Justice Chandrachud said the Centre was supplying vaccines to States for those above 45, and for those below 45, the States have to make their own arrangements. “How do you justify this? Centre says it gets low pricing since it buys in bulk. If this is the rationale, then why do States have to pay a higher price. There needs to be one price for vaccines across the nation,” he said.

Mehta said the Centre had negotiated the price with vaccine makers and there is a uniform price for all States. “I would earnestly urge that you do not travel this path. The world is facing this crisis. The availability of vaccine manufacturers is few. I would wish, as a citizen and officer of the Court, that any indication that SC is examining even the price structure, it will hamper…” he said.

The bench said it was only looking at the rationale for the dual policy. “What is the rationale? If there is enough, then we will leave it. We will not hamper you in the negotiation.”

Justice Chandrachud said the court “will see that we don’t enter the area of policy”, but there are issues of the marginalised and those who can’t provide for themselves which will have to be looked into critically.

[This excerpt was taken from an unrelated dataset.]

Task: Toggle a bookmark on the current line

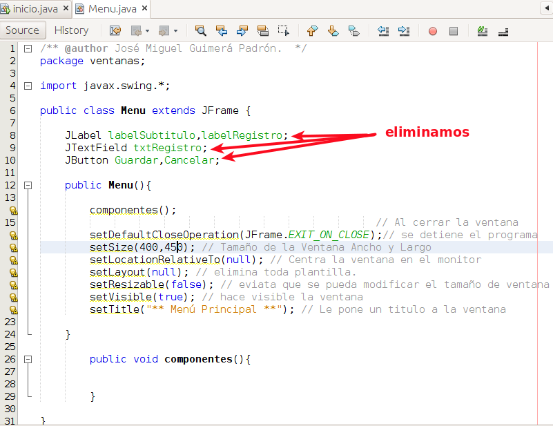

He said rich corporations like Bombay Municipal Corporation have funds which could be more than that of a State. “What about States such as Uttar Pradesh? Will you be negotiating or will they be left on their own?… How do you justify for States such as Goa and Uttarakhand who have to get them all on their own?” he asked.

The bench also wanted to know if any study was being carried out by any government for rural areas. “We have been told that children will be exposed in the third wave and that rural areas will be affected. We want to know the vaccination policy for that too,” Justice Bhat said.

The bench gave the Centre two weeks to file an additional affidavit addressing the concerns it had expressed.

Justice Chandrachud sought to underline that the purpose of the hearing is dialogic and “not to criticise or pull down anybody”.

“The purpose is to create dialogues so that voices of others can be heard,” he said, adding “the fact that the External Affairs Minister travelled to the USA and spoke to stakeholders shows how serious you are”. Mehta said Prime Minister Narendra Modi had also spoken to heads of nations.